## Written task
Arrange everything from the line containing "has height=1500, width=1500." down to the line containing "center [91, 422]." as a numbered list, skipping blank lines. Leave the pictures out of your answer.

## Records to process
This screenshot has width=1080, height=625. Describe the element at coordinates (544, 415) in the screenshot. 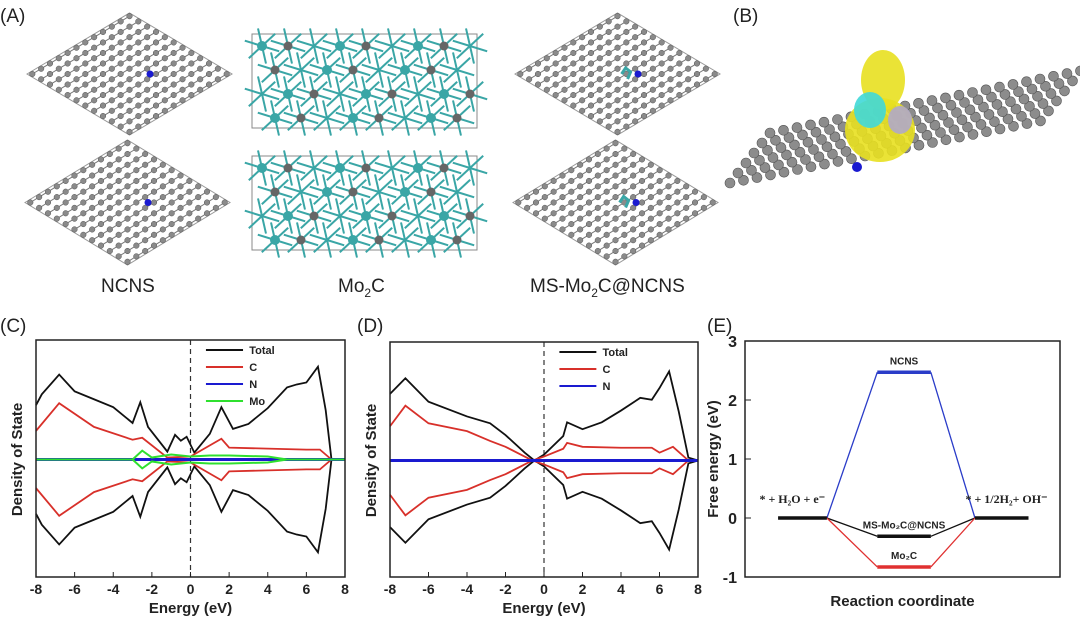

I see `series-total-spin-up` at that location.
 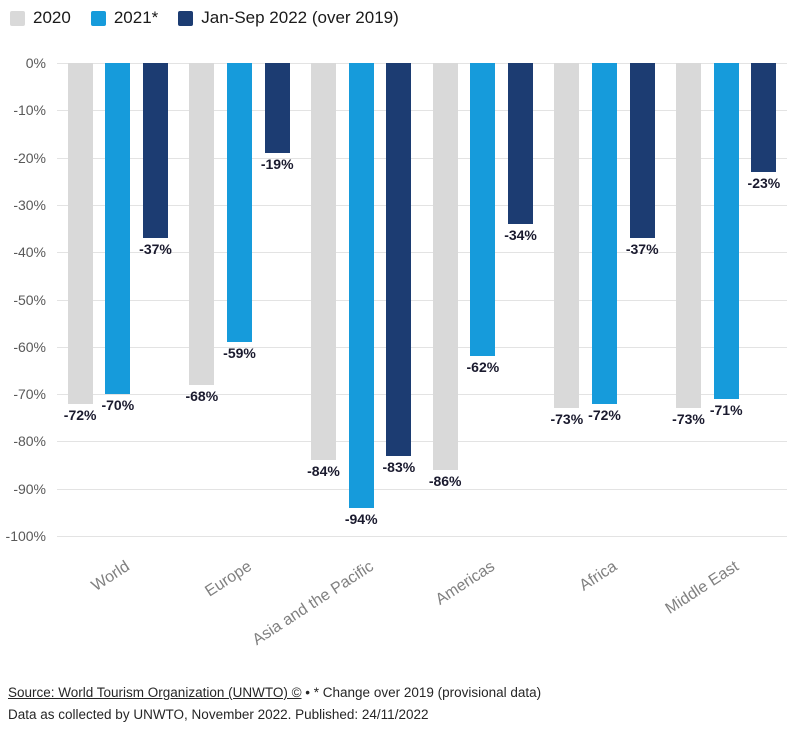 I want to click on bar-2020-world, so click(x=80, y=234).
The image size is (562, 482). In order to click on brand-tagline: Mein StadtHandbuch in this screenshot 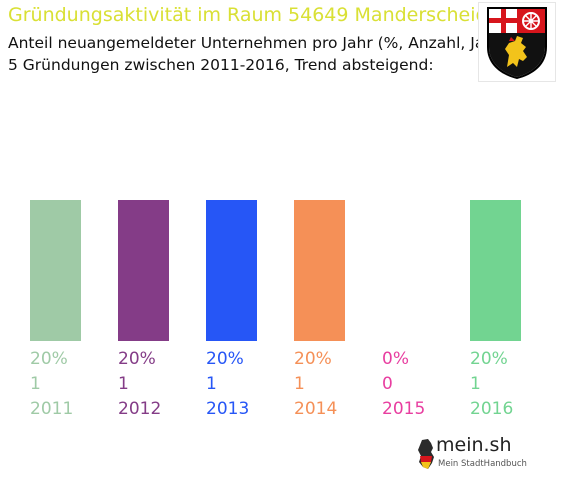, I will do `click(482, 464)`.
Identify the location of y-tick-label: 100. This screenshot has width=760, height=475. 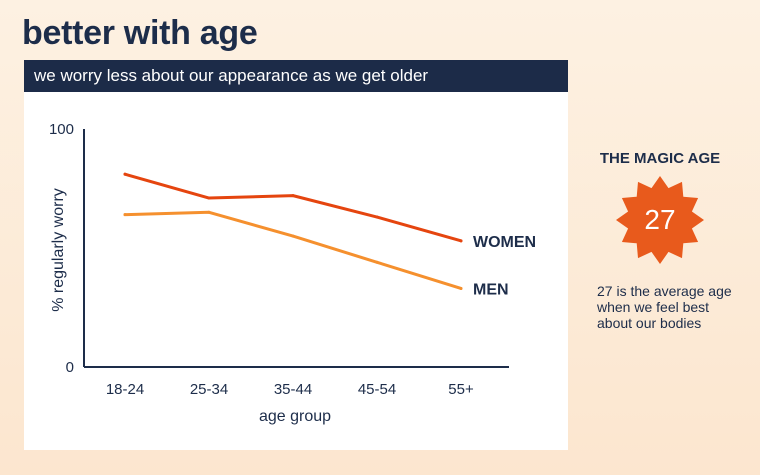
(62, 130).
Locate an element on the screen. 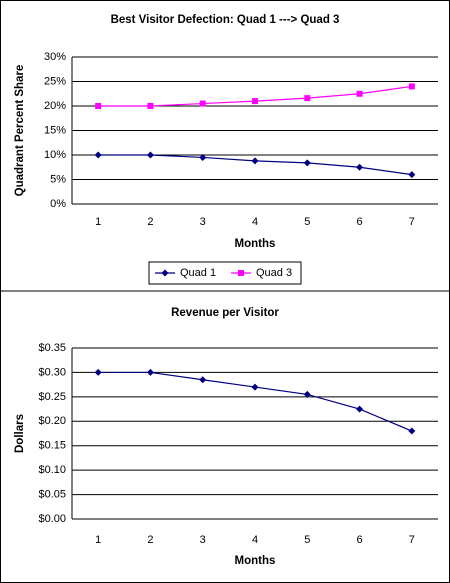  y-tick-label: 15% is located at coordinates (55, 130).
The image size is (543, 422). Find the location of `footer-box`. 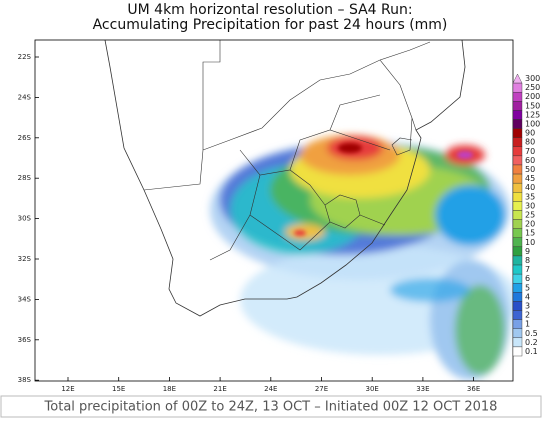

footer-box is located at coordinates (271, 406).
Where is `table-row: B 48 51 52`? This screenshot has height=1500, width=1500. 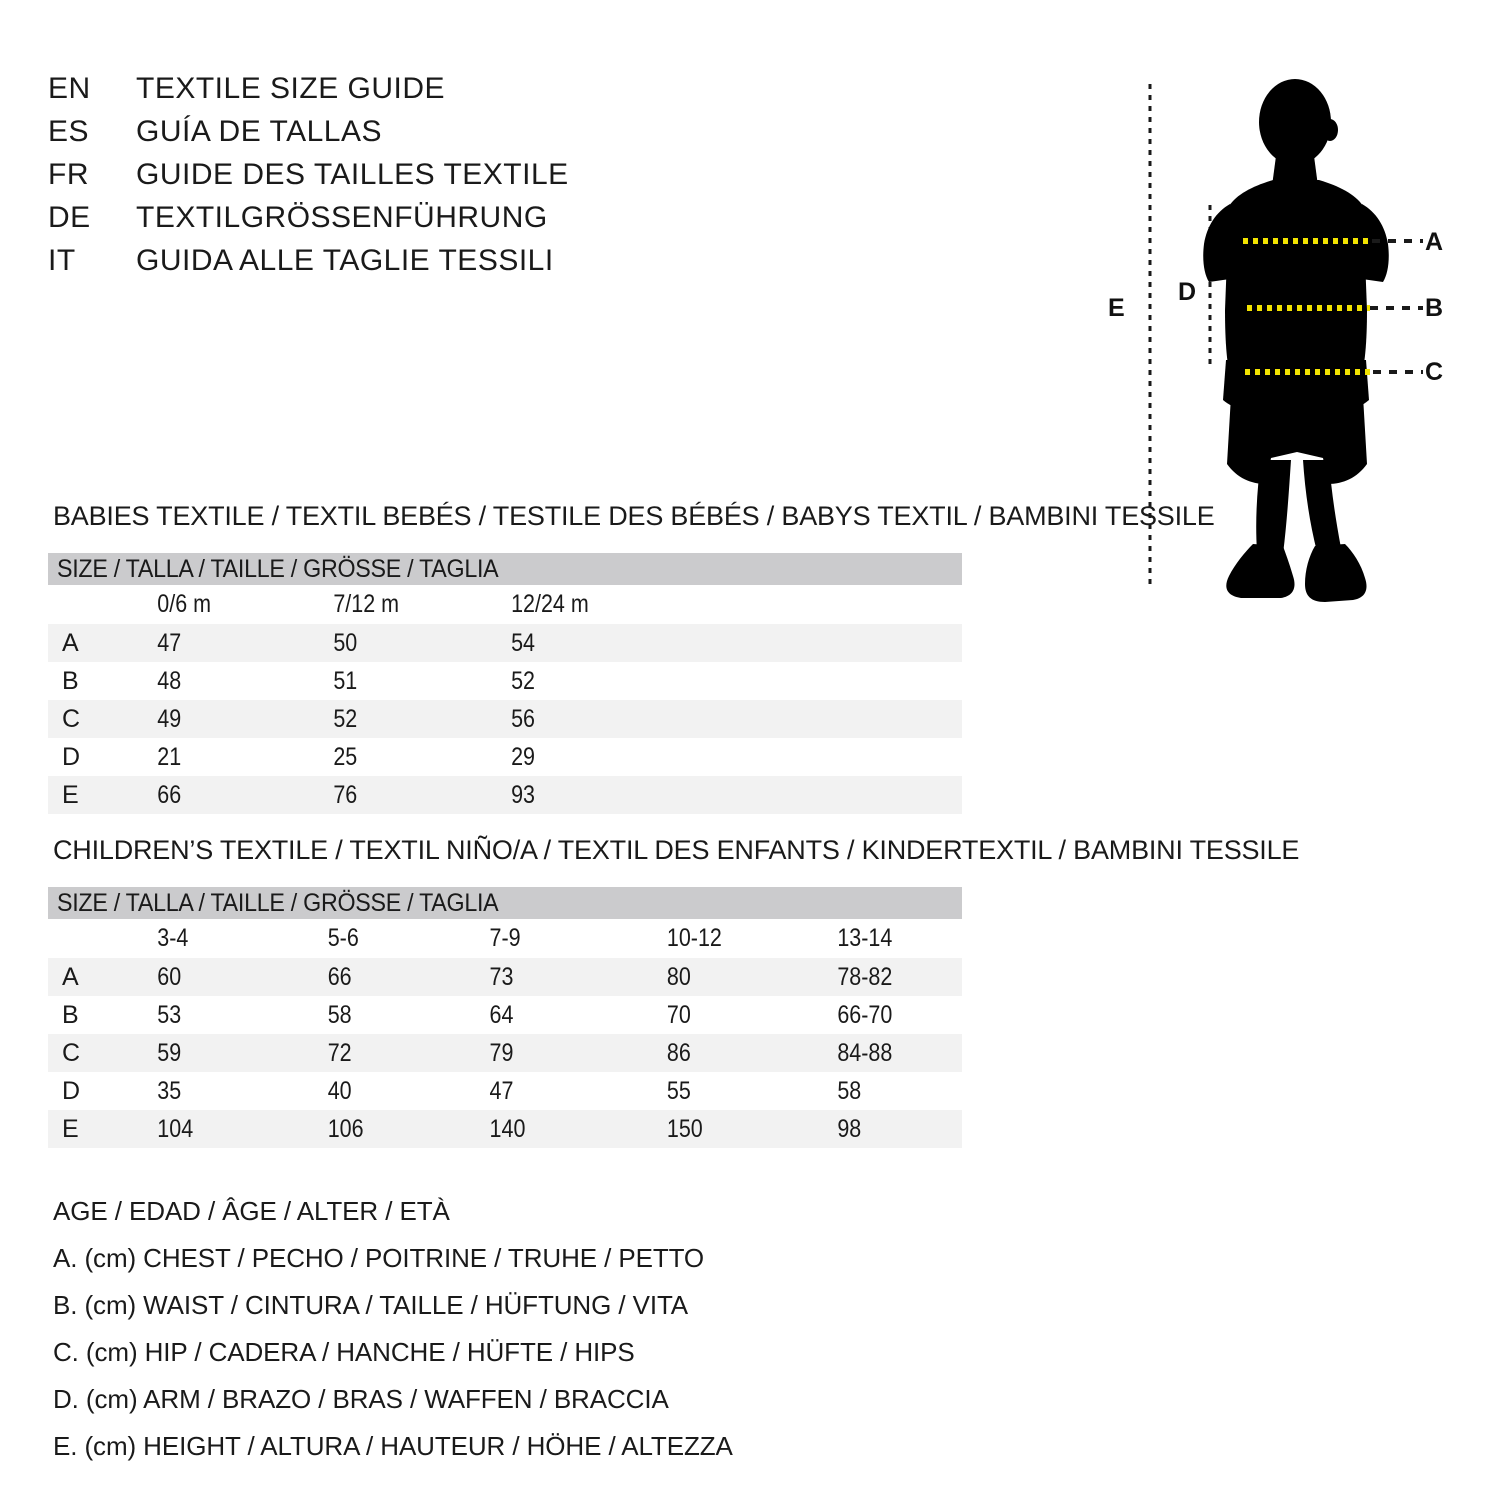
table-row: B 48 51 52 is located at coordinates (505, 681).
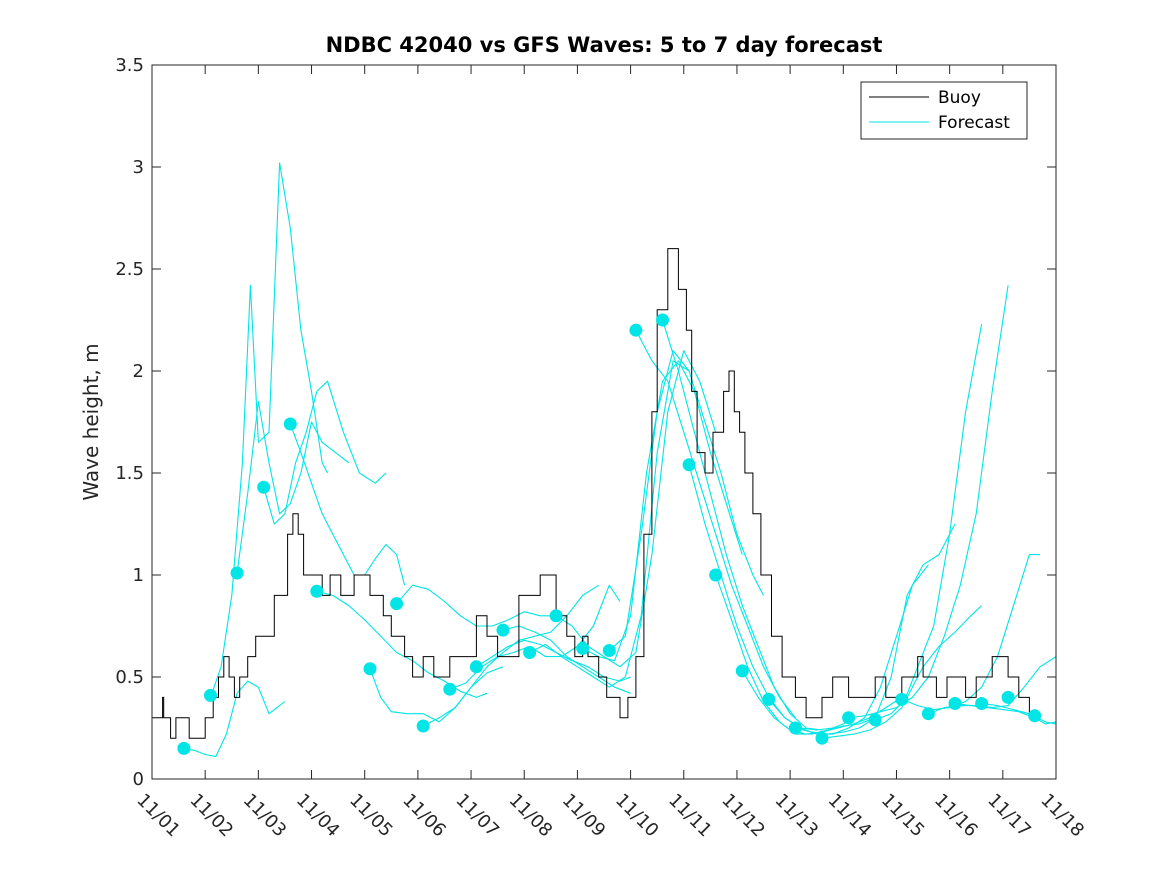  What do you see at coordinates (91, 422) in the screenshot?
I see `y-axis-label: Wave height, m` at bounding box center [91, 422].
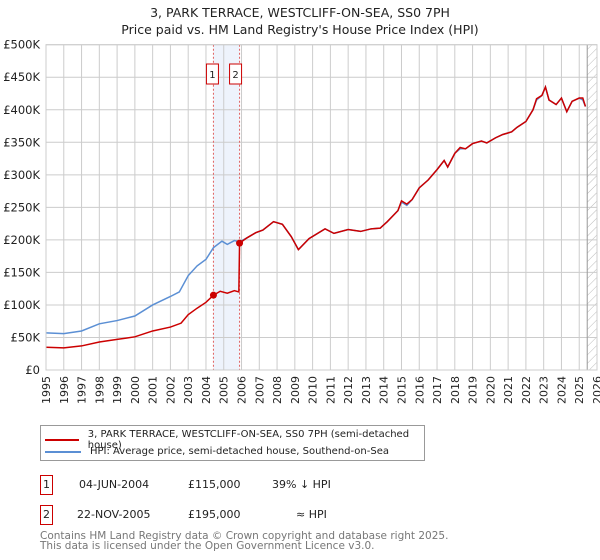 Image resolution: width=600 pixels, height=560 pixels. I want to click on y-tick-label: £250K, so click(22, 207).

## Answer
1. Where is `table-row: B 48 51 52`? This screenshot has height=1500, width=1500. 
2. table-row: B 48 51 52 is located at coordinates (505, 681).
3.   What do you see at coordinates (91, 422) in the screenshot?
4. I see `y-axis-label: Wave height, m` at bounding box center [91, 422].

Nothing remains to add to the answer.